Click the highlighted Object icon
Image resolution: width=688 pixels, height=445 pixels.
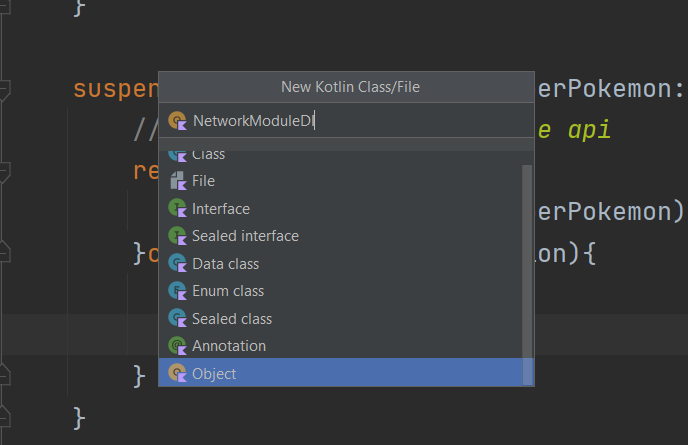[x=178, y=374]
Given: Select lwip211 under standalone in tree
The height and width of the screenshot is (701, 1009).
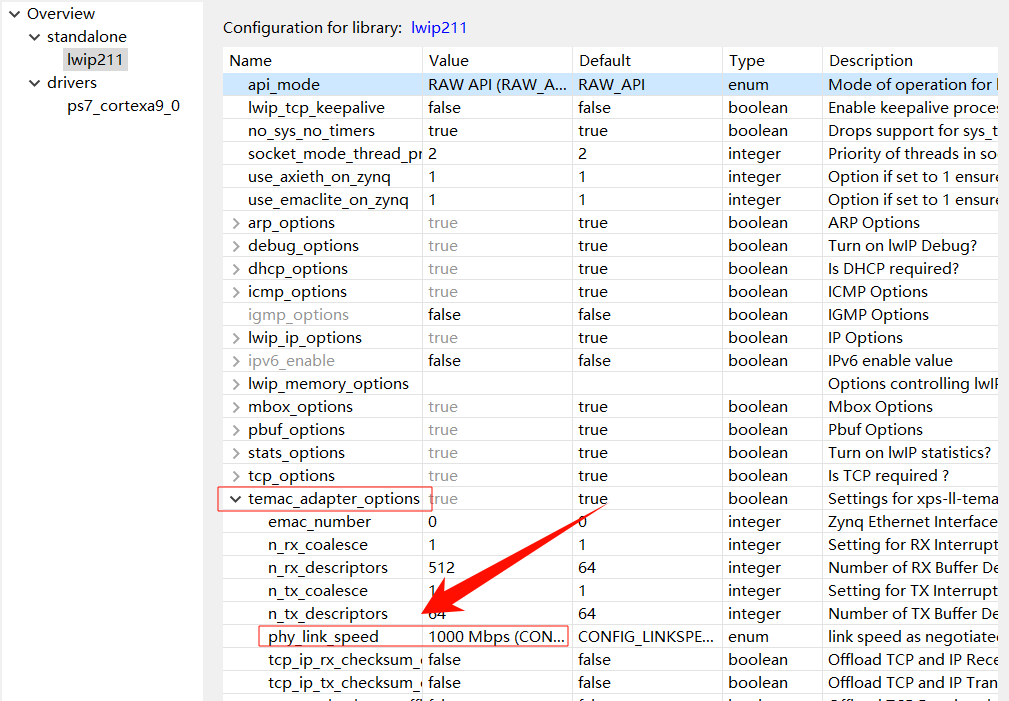Looking at the screenshot, I should click(x=95, y=59).
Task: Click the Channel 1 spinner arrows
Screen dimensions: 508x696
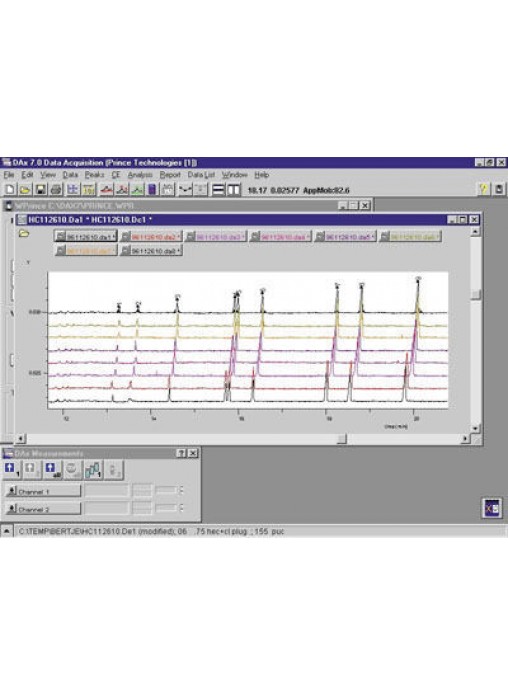Action: 181,490
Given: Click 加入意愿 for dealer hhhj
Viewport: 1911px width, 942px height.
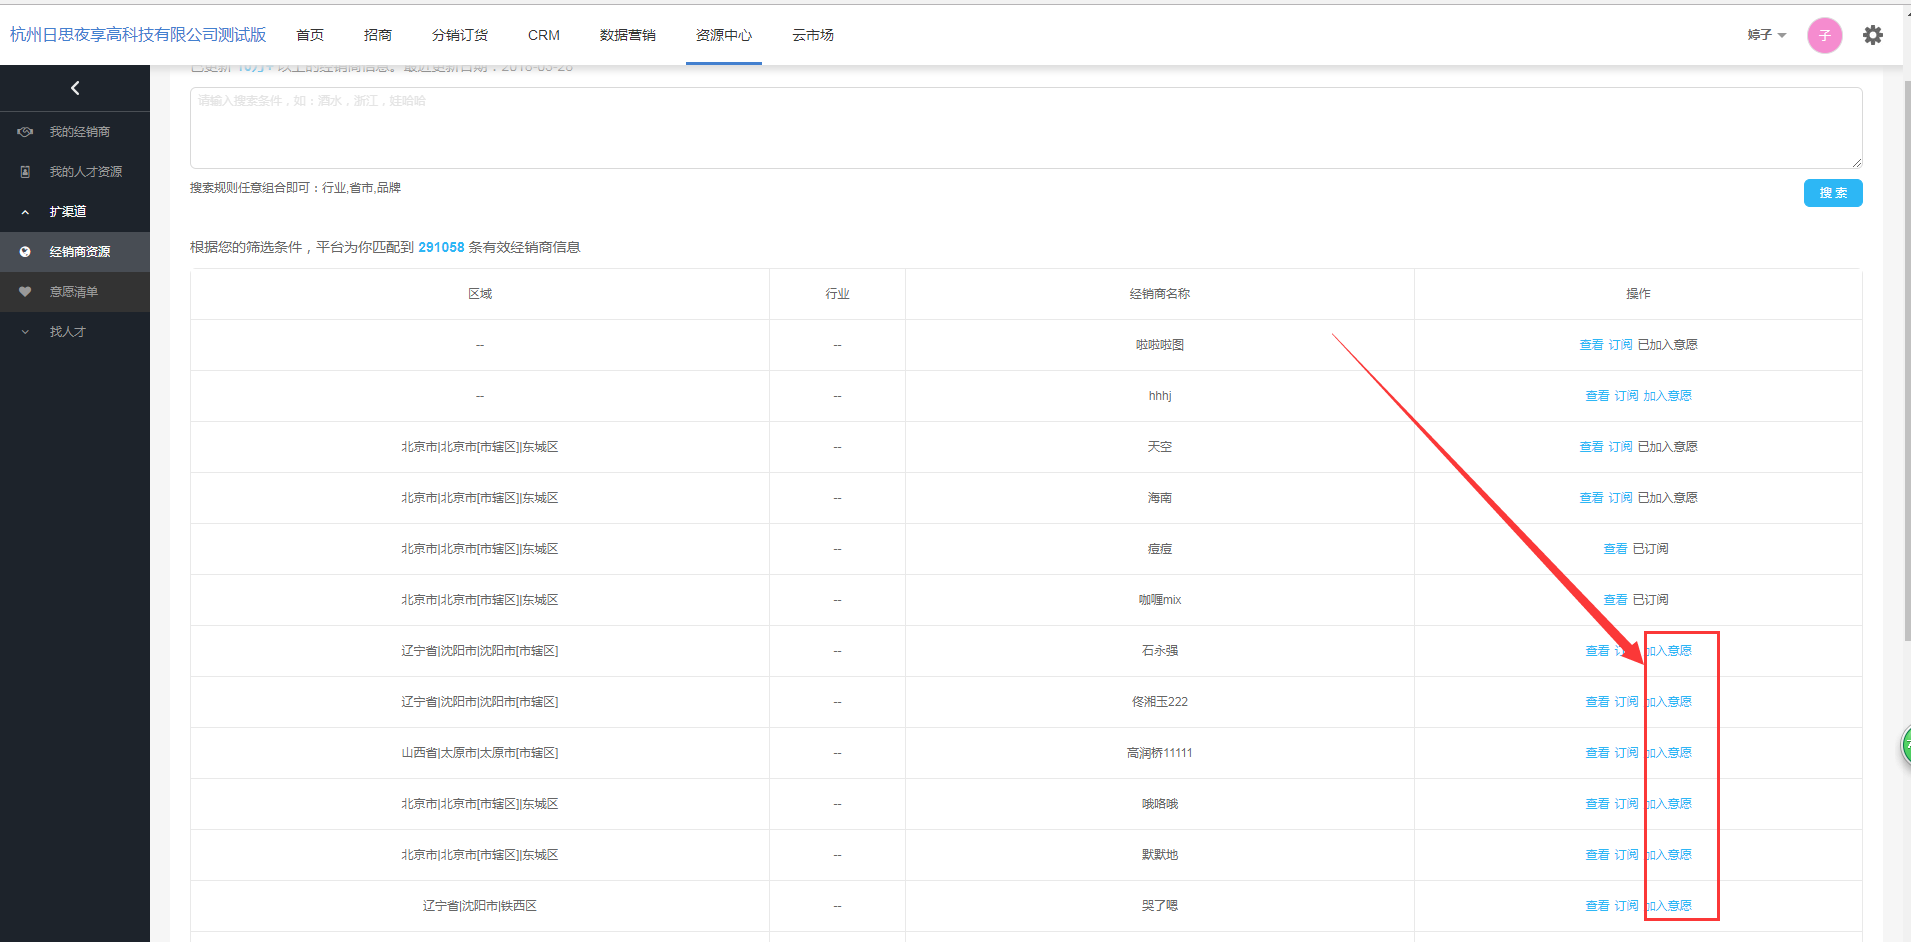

◆ ◆ ◆ ◆ ◆

**PROBLEM TO WORK ON:**
The entries are to be reproduced exactly, excluding any pictures they contain.

**OUTPUT FOR THIS TASK:**
Click the highlighted Object icon
Image resolution: width=688 pixels, height=445 pixels.
[x=178, y=374]
Given: Select lwip211 under standalone in tree
The height and width of the screenshot is (701, 1009).
Looking at the screenshot, I should click(x=95, y=59).
Task: Click the Channel 1 spinner arrows
Screen dimensions: 508x696
Action: 181,490
Given: Click 加入意愿 for dealer hhhj
Viewport: 1911px width, 942px height.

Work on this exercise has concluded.